Consistent with the notices previously given to the Sheriffs by the Department of Administration, the Statement of Undisputed Facts and the agreement of the parties, Chief Deputy Sheriffs Macari, Grant and Silva, as well as Sheriff Ford, may be placed on lay off status, effective as of the date of entry of judgment following issuance of this Decision. These layoffs are for an indefinite time period (i.e., the undetermined duration of economic reasons justifying the job action prior to expiration of their terms of appointment). As the parties have agreed, the Sheriffs who are laid off will be placed on a reemployment list and their positions will not be filled by other individuals. As no definitive action has yet been taken to lay off Sheriff Castelli or abolish her position, her claim is not yet ripe for judicial review and is dismissed.

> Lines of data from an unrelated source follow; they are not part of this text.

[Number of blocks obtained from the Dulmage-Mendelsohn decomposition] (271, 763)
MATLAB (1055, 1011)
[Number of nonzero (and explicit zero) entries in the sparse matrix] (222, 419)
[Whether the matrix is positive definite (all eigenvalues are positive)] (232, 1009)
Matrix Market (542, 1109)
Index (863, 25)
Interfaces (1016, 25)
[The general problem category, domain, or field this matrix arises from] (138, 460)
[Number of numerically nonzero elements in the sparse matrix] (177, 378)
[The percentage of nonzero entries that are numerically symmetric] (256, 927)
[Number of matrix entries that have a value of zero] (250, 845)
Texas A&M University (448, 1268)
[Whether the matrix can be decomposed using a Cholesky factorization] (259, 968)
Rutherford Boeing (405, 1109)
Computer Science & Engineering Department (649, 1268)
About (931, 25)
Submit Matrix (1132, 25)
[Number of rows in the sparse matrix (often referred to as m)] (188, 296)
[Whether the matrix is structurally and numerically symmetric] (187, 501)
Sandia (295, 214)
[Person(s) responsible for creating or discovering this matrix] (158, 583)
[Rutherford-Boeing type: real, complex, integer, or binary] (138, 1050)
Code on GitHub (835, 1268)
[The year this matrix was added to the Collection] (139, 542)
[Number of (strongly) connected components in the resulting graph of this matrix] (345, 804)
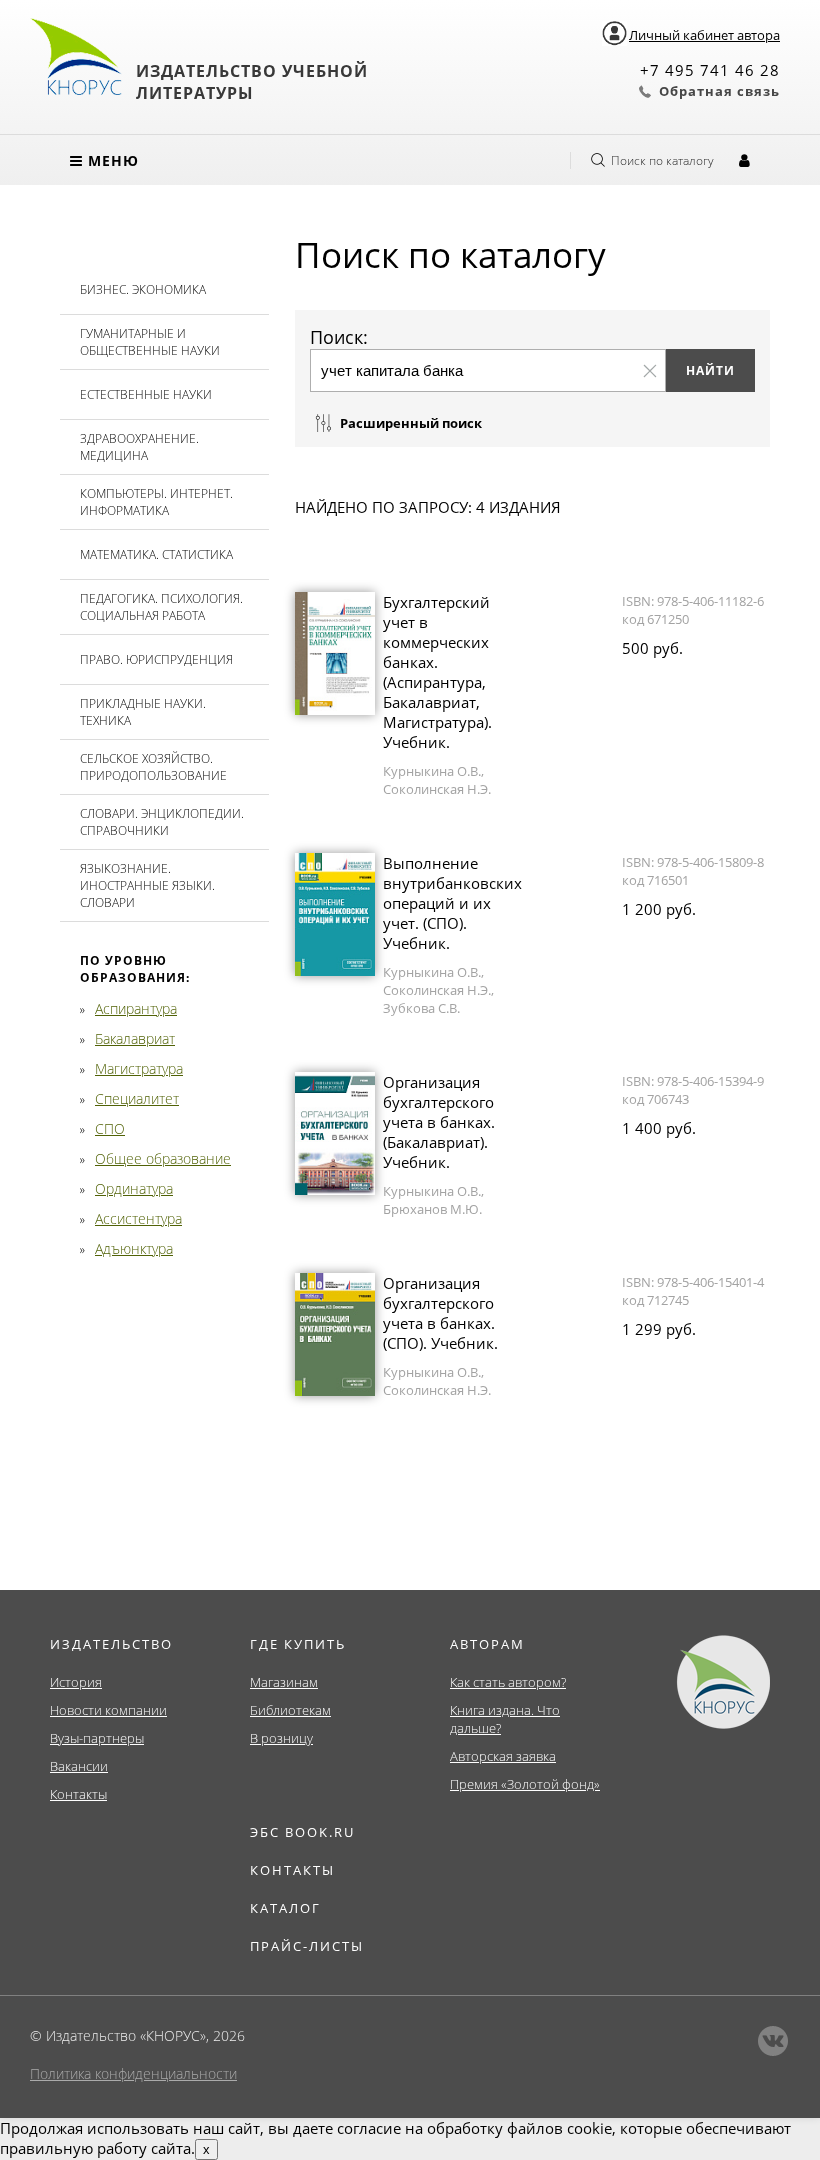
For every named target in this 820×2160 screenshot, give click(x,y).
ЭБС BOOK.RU (302, 1832)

The lay offs of these Sheriffs do not constitute the abolishment of their offices nor are the lay offs tantamount to the abolishment of the positions, as the offices remain available to be filled, pursuant to § 42-29-1, by the Sheriffs or others upon the cessation of the budget crisis. The question of whether the positions held by the Sheriffs may be subcontracted or eliminated is reserved for another day, as no such action has yet been taken.
Accordingly, plaintiffs' request for a declaration by this Court that the defendants are obligated under § 42-29-1 to maintain them in their present positions, absent just cause for removal, is denied. Plaintiffs' similar requests for a writ of mandamus and injunctive relief to prevent their lay offs are likewise denied. Judgment shall enter, therefore, in favor of the defendants as to all counts of plaintiffs' complaint.
Counsel shall confer and submit to this Court forthwith for entry an agreed upon form of order and judgment that is consistent with this Decision.